Meet the comedienne with the largest YouTube fan-base in India: The “MostlySane” Prajakta Koli

At 25, the chirpy girl-next-door from Mumbai, Prajakta Koli, is living a ‘fairy tale’. She is a comedienne and YouTuber who has over 3.3 million subscribers, making her channel MostlySane, the largest Indian female-run comedy channel as of February-end. In 2017, she was invited to meet the former US President Barack Obama at an event organised by the Obama Foundation in New Delhi and received the ‘Viral Queen of the Year’ award in 2018 at the IWM Digital Awards. Last year, she became an Indian ambassador for Youtube’s ‘Creators for Change’ initiative — one among 50 YouTubers selected from across the world. In March 2018, she was chosen as the face of H&M’s online store.

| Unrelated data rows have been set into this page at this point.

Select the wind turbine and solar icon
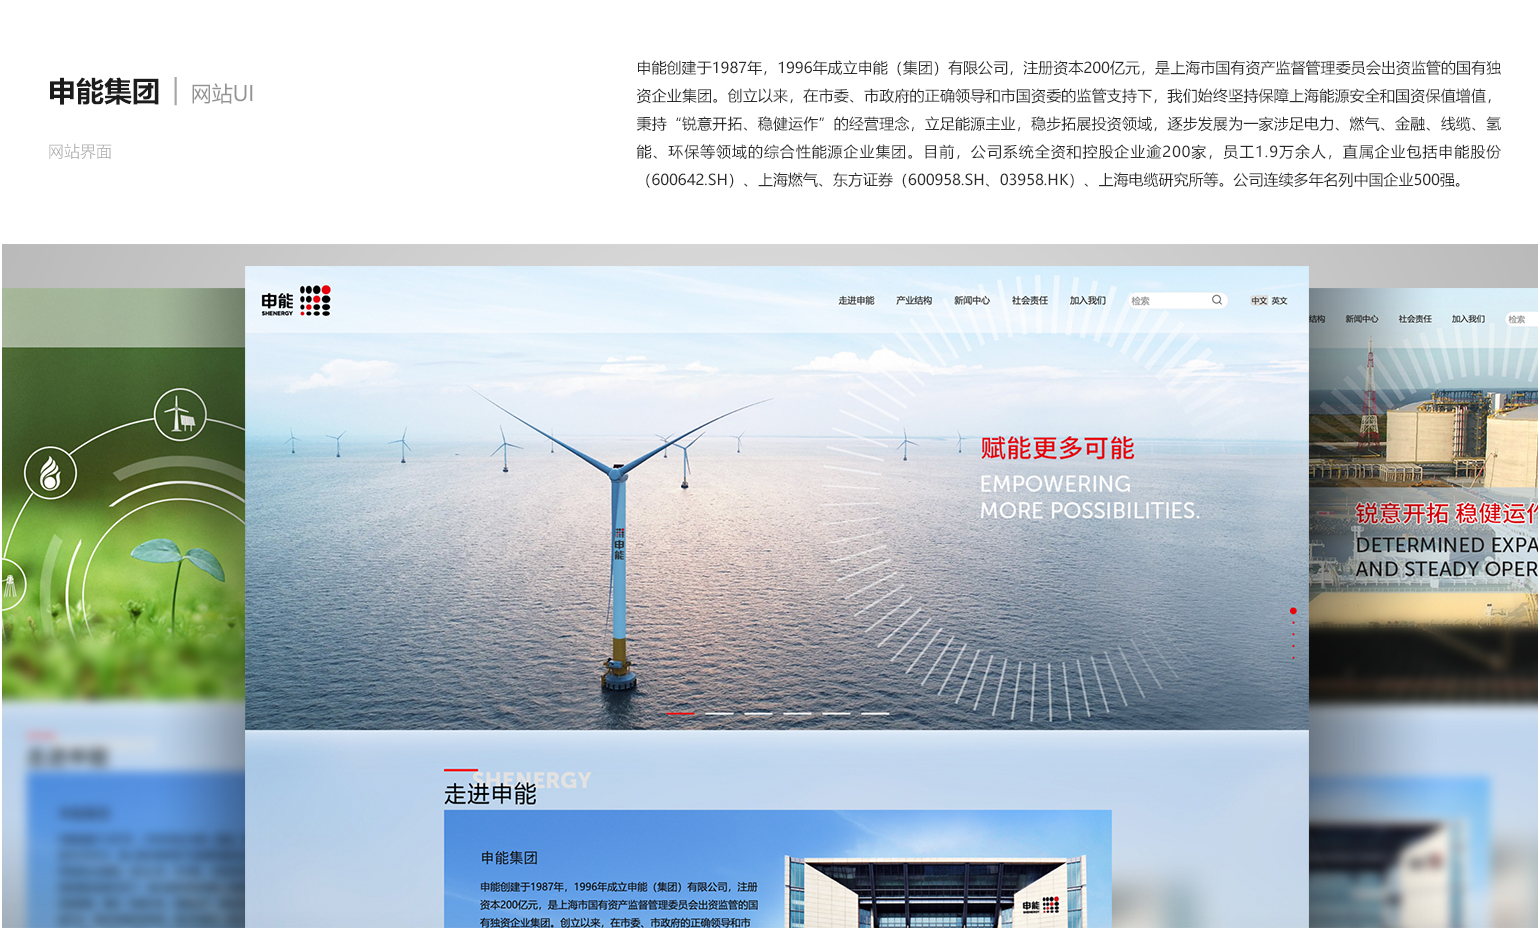The height and width of the screenshot is (928, 1538). click(180, 414)
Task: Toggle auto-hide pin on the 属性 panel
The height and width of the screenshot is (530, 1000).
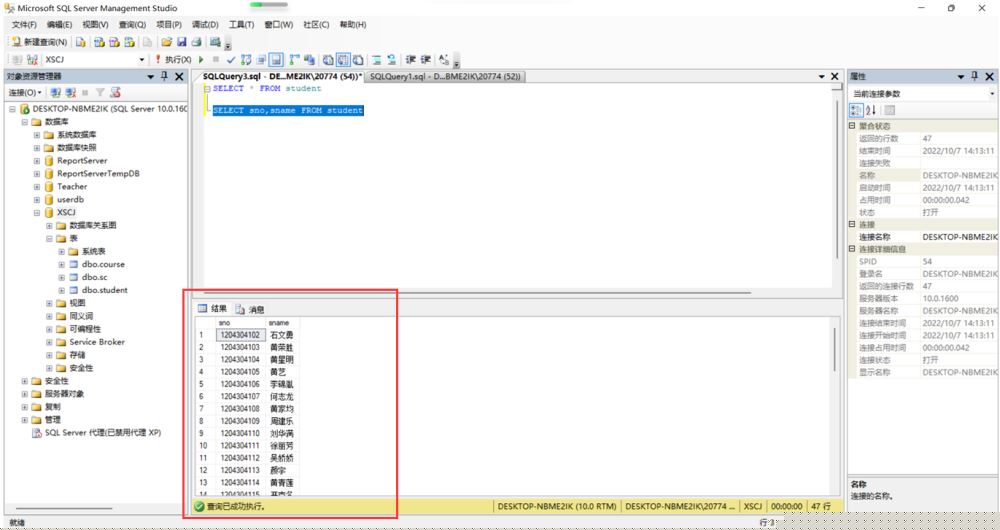Action: pos(975,77)
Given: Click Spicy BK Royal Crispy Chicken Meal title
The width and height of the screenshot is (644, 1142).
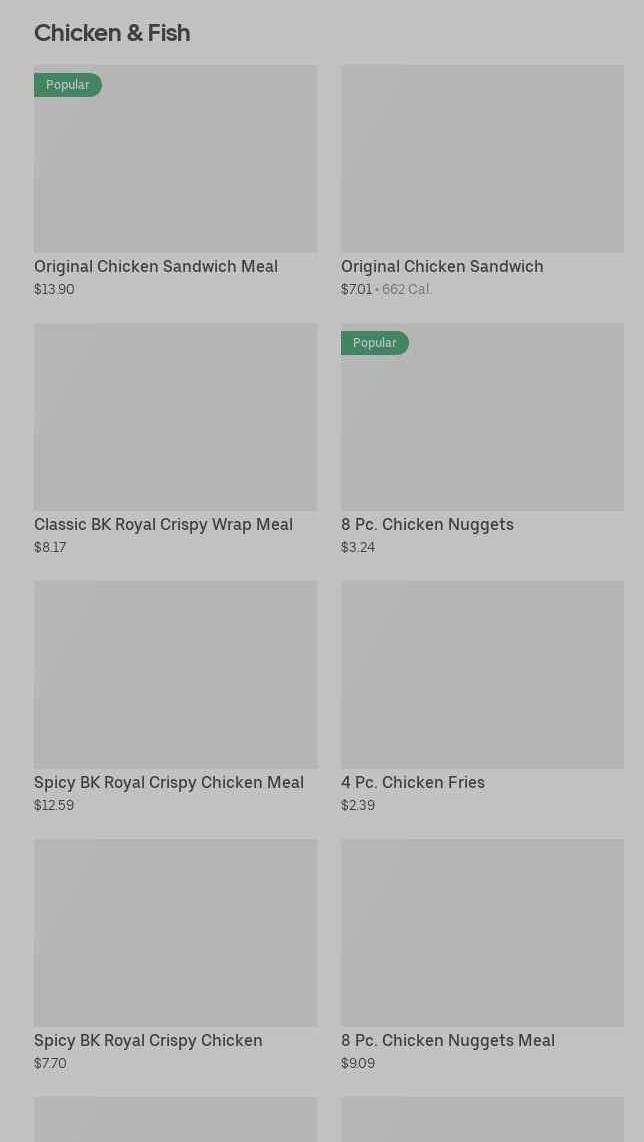Looking at the screenshot, I should [169, 783].
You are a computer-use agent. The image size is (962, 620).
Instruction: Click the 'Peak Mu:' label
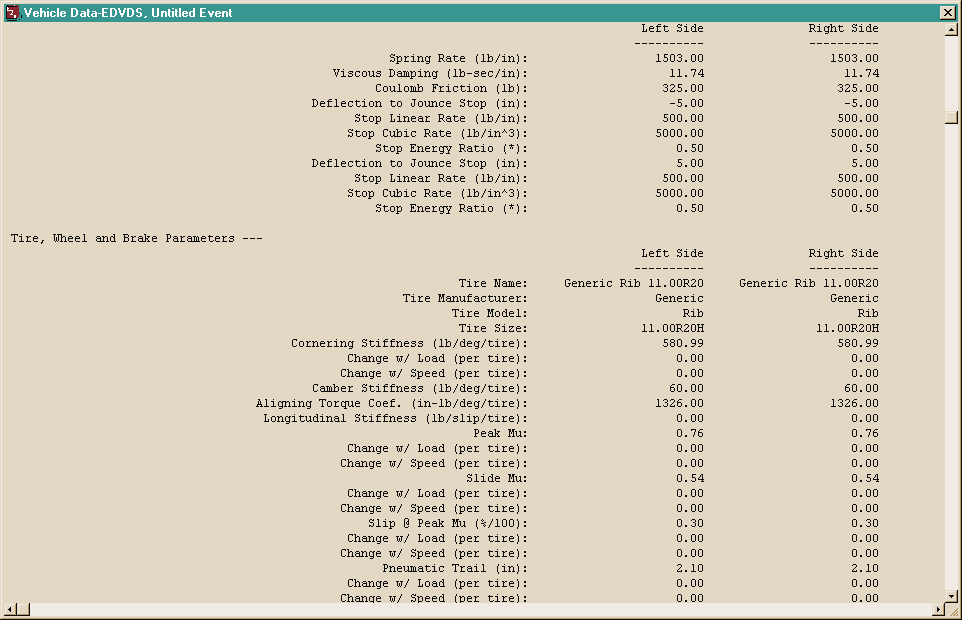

She has achieved all this in a span of just four years since her channel launched, in 2015. What’s interesting about her story is that this happened by chance, and would have never happened if she’d have followed her lifelong dream of becoming a radio jockey. But her real journey towards success and an amazing career began when her dream as a radio jockey shattered in 2014-15 after the failure of her first late-night show, Call Centre.

During her stint at Fever 104, a chance meeting with Hrithik Roshan turned out to be the turning point in her life. She was spotted by Sudeep Lahiri who accompanied the actor and later joined One Digital as vice-president content and strategies — the company that handles Koli. Impressed by her bubbling energy, he asked Koli to give YouTube a shot. To discuss this, he invited her to his office — which Koli initially thought was a job interview. She was undecided but Lahiri persisted for six months, and she finally gave in.

Koli didn’t know much about fashion or make-up — subjects most female YouTubers handled back in 2015 — and Lahiri suggested that she would be a better fit for comedy. Her channel hit the web in February of the same year and by June, she had posted a video on hilarious words Delhi people use. It went viral, getting her 30,000 new subscribers by August from just 2,000 in June. YouTube too hasn’t been a cakewalk for Koli. Her initial videos were subject to a lot of hate comments, often being criticised for her accent or being called a ‘wannabe superwoman’, referring to the popular Indian-Canadian YouTuber Lilly Singh. Not just her videos, she faced flak for her body too. But she fought back, and in 2016, on World Mental Health Day, she started the #IPledgeToBeMe campaign and wrote a rap song, Shameless, for the video — discussing mental health, body shaming and so on.

In 2018, as an Indian representative for YouTube ‘Creators for Change’, Koli found herself sitting in a huge hall in the UN watching her video ‘No Offence’ being played on an equally big screen. The video song, written and enacted by Koli, dealt with subjects such as hate, xenophobia, homophobia, and sexism — in tune with the theme of the event. This was her biggest achievement till date she says, and she wants to work even harder on challenging old stigmas and breaking new barriers.